Information shown:
-----

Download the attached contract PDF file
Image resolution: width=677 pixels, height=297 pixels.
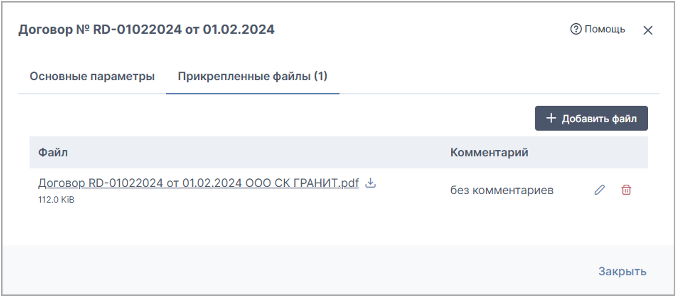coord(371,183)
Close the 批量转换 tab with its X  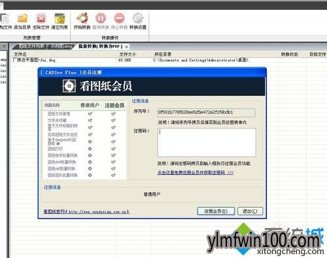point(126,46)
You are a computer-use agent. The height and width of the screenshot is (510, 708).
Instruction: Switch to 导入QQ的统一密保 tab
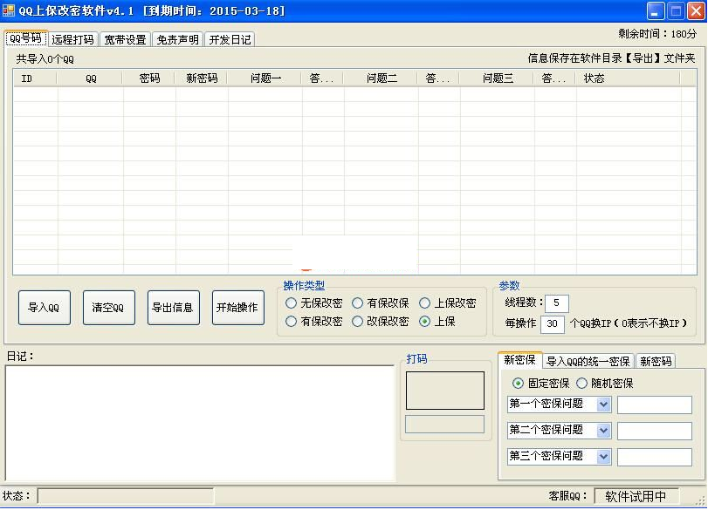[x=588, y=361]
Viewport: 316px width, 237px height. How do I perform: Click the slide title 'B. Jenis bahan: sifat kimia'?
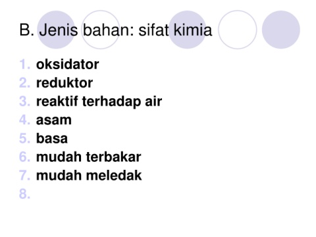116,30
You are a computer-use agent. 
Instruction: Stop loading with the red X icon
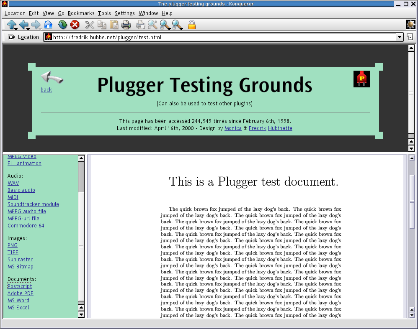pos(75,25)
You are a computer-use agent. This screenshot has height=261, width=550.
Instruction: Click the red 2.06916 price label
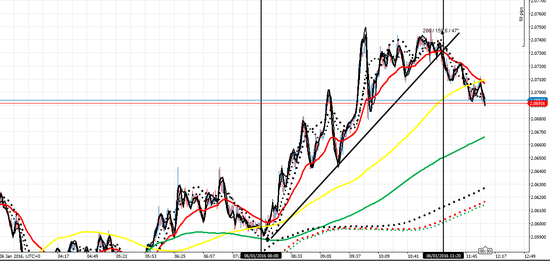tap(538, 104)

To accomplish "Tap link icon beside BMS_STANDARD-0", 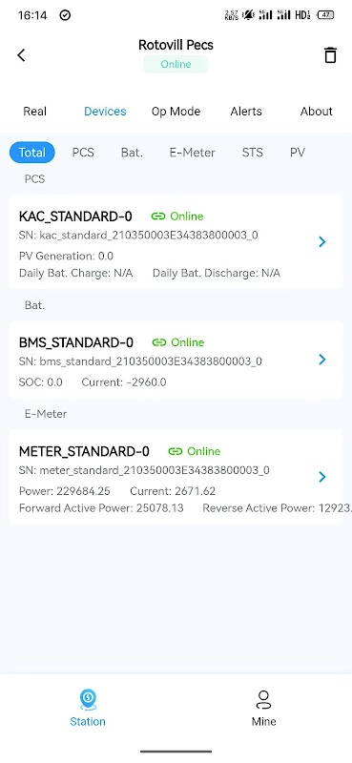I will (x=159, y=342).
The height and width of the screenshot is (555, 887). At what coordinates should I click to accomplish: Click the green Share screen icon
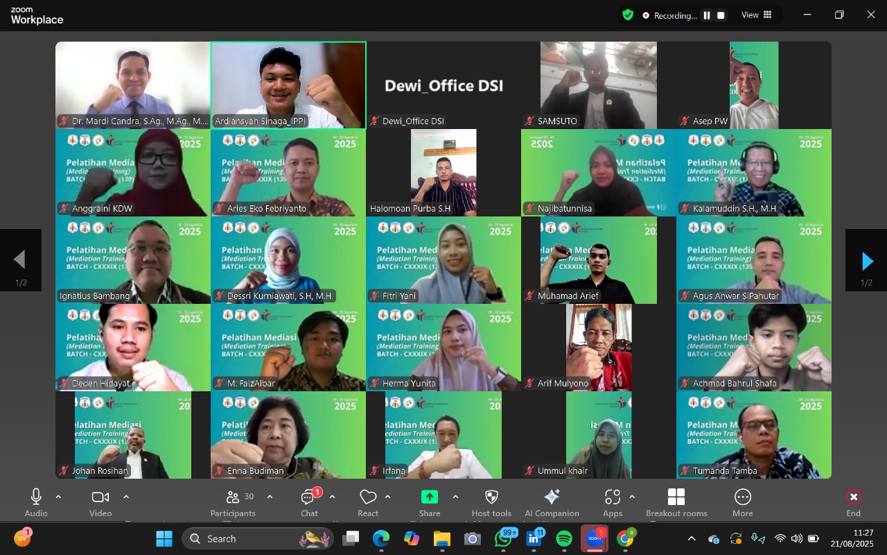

-----

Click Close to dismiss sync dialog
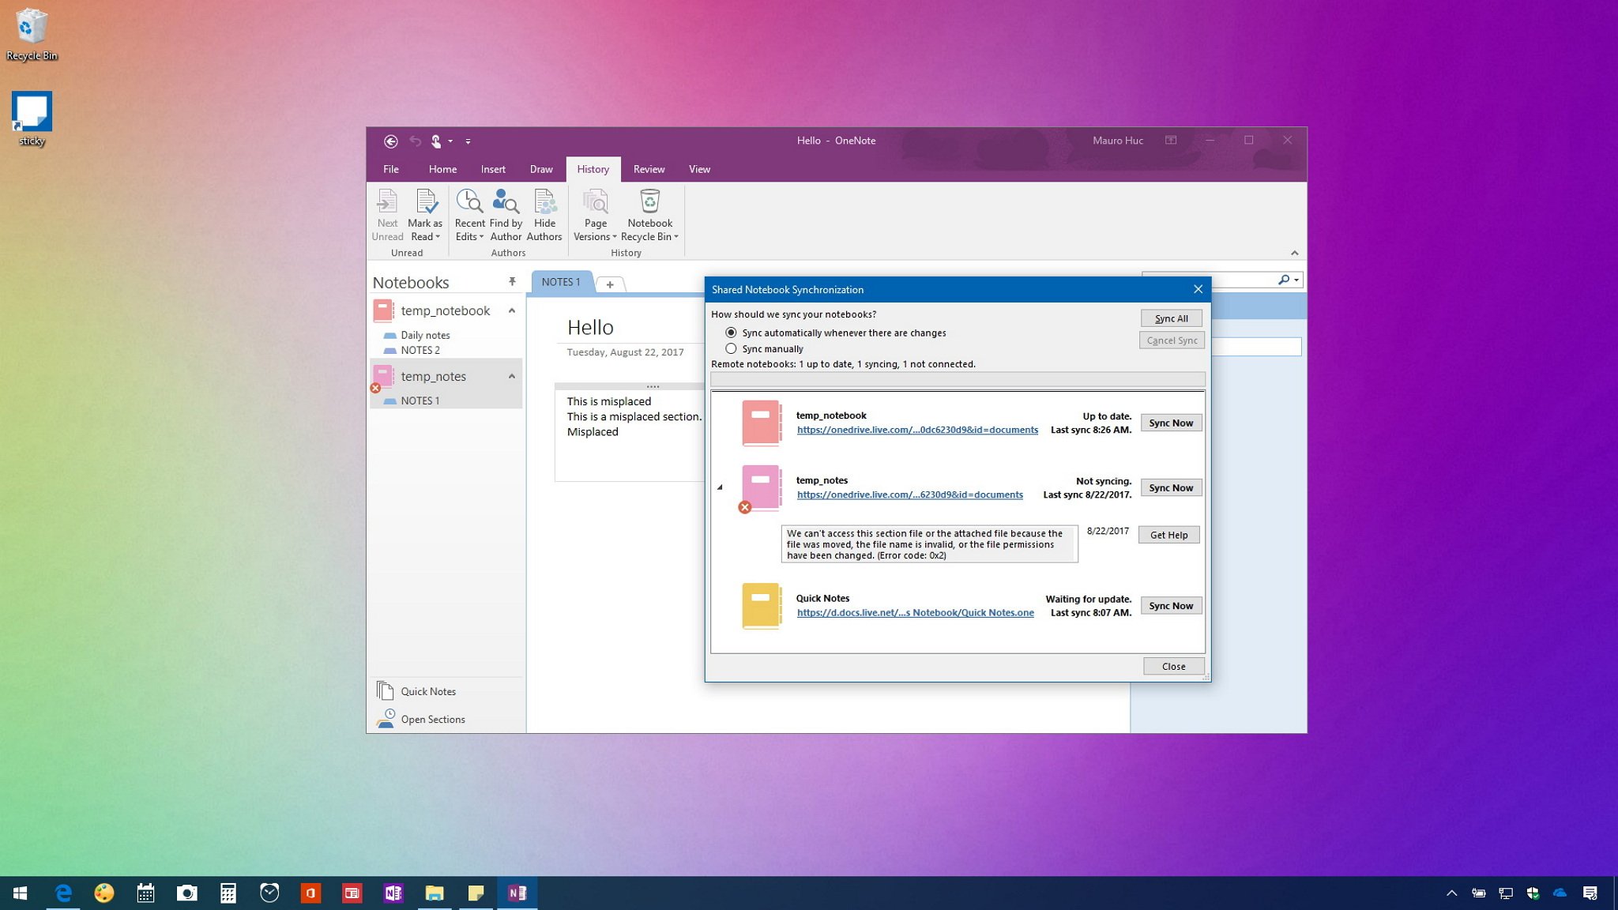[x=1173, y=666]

-----

Required work: From the listing, reproduce every line where the word "screenshot" is present.

Problem solution:
You are a computer-use agent. The height and width of the screenshot is (510, 708).
You are a computer-use agent. This screenshot has height=261, width=550.
The height and width of the screenshot is (555, 887). At what coordinates should I click to accomplish: Click the green Share screen icon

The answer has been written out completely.